Serotonin

Serotonin

Do garoto de classe média desamparado pela falta de atenção dos pais ouvindo “Out of Blue Comes Green” em sua vitrola, pulamos direto para o adulto casado em 2022, no show do próprio A-ha em Belo Horizonte. No setlist, todas músicas do álbum “Hunting High and Low”. E por que diabos eu comecei citando este show em específico? Para dizer que foi uma das poucas vezes em que senti prazer genuíno ao assistir a um show: quanto mais desconhecidas as músicas (por todos, obviamente, não por mim), como “Here I Stand and Face the Rain”, mais eu me aproximava do êxtase. 

Sentir prazer é algo bastante difícil para mim. Em todas as áreas da minha vida que você imaginar. Talvez culpe o déficit de serotonina, como fez a Girl in Red em uma de suas músicas mais pegajosas. Ou talvez a minha culpa introjetada durante os muitos anos em que frequentei o Colégio Sagrado Coração de Jesus. Instituições católicas são assim: fazem de tudo para você se sentir o mais miserável possível se um dia pensar em simplesmente viver sua vida sem recorrer aos dogmas da Igreja. E o estrago que um bando de freiras mercenárias fez na cabeça de um jovem virgem e inseguro é inexplicável. 

Estudar em um colégio católico era como viver na época da Inquisição, com uma fogueira cheia de revistas Playboy que eram tratadas como contrabando quando detectadas na mochila de um ou outro colega de hormônio em fúria. Eram proibidas demonstrações públicas de afeto, no mesmo balaio do uso de bonés, tatuagens e a personalização dos uniformes. Pinto e bunda, então, era melhor que nunca ficassem à mostra debaixo das calças de flanela, algo bem difícil de acontecer. Masturbação era um tíquete direto para o inferno, a ponto de eu praticar a abstinência com medo de o capiroto me aguardar na esquina. Sexo, então? O pecado que só perdia em estatura para o assassinato.    

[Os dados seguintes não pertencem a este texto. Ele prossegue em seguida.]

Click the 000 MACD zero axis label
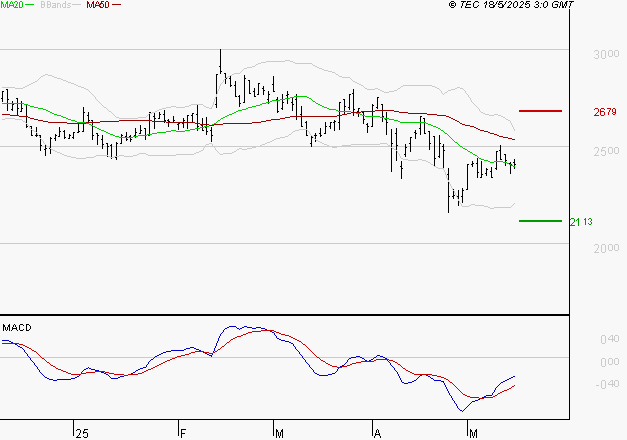 click(608, 361)
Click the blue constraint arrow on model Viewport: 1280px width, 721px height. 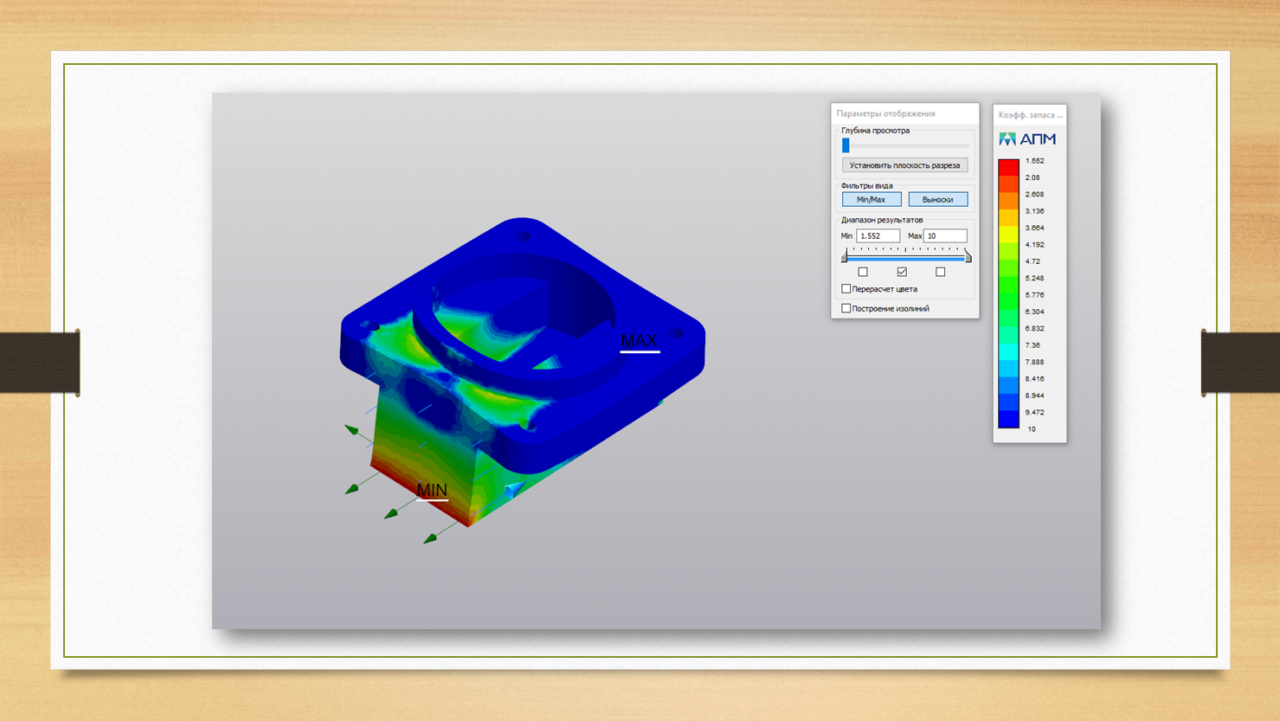coord(513,490)
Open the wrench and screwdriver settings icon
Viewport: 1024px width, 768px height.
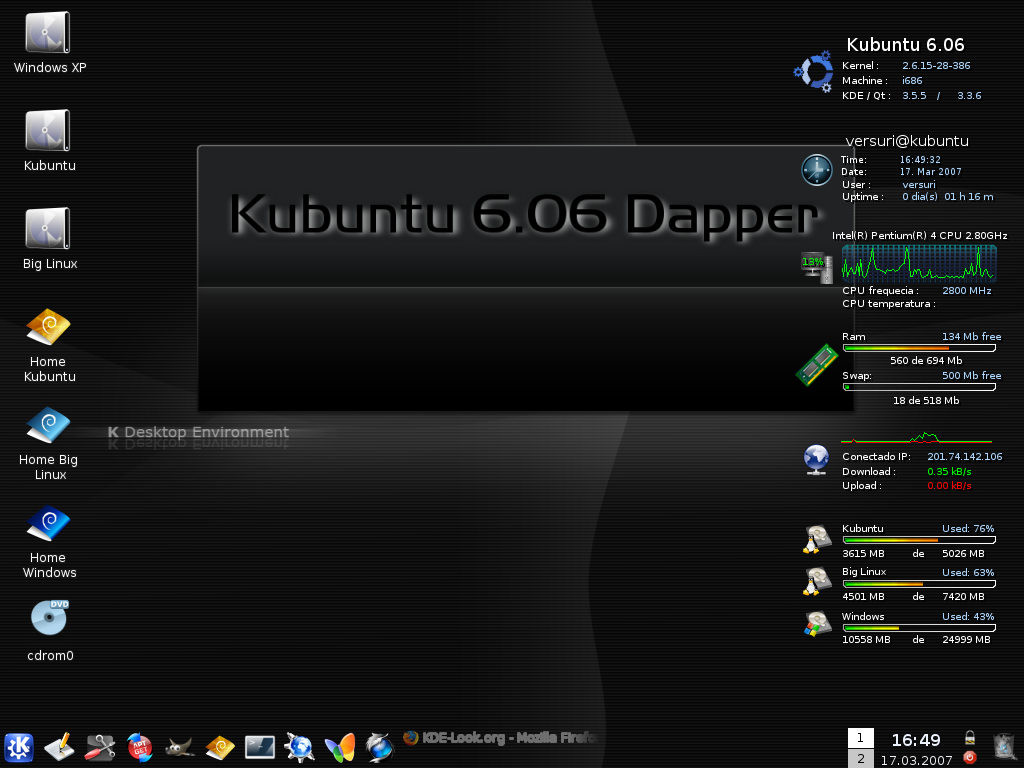(x=99, y=747)
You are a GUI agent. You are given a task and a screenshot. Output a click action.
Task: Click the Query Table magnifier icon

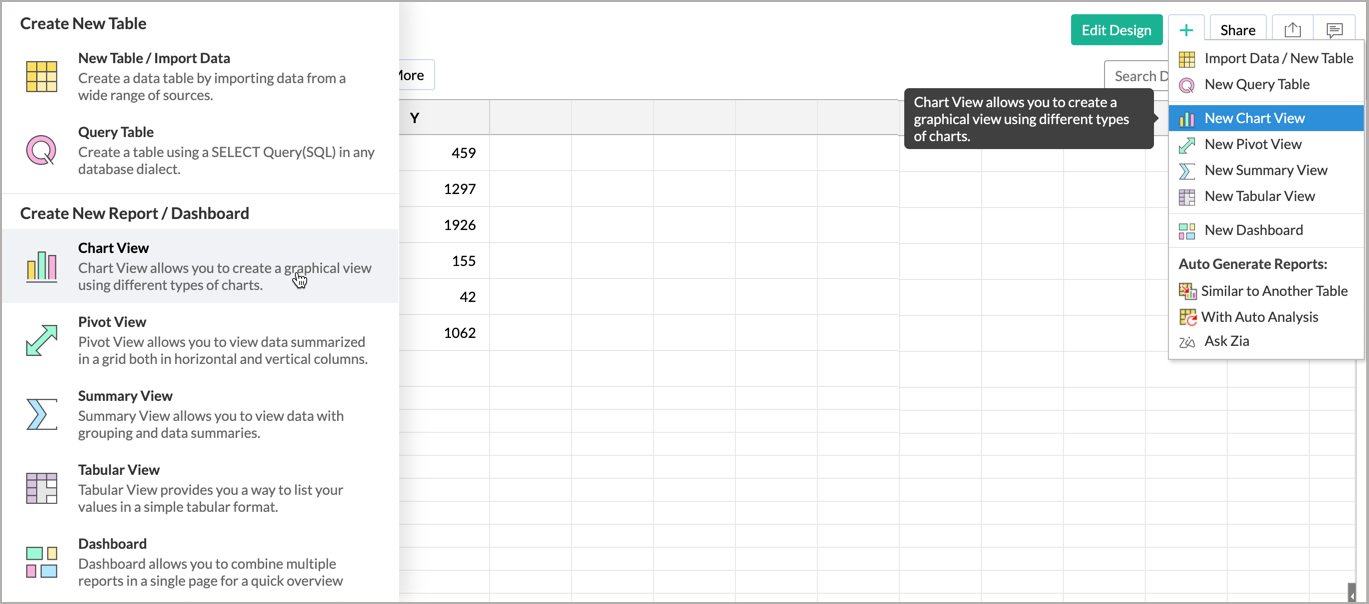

A partir destes dados, você já deve imaginar que minha vida “amorosa” foi um desastre, certo? E foi mesmo. Ou melhor, não foi, eu apenas perdi a capacidade de enxergar qualquer coisa de positivo nessa área, uma vez que o saldo deixado pelas discípulas de Jesus foi uma autoestima estraçalhada e uma coleção de bullyings e bullies que se perpetraram mesmo depois que deixei o antro de tortura e falsidade localizado na Professor Moraes. O verdadeiro paraíso dos Cidadãos de Bem Tementes a Deus, estes que hoje saíram das suas cavernas e vestem verde e amarelo com orgulho da própria ignorância.  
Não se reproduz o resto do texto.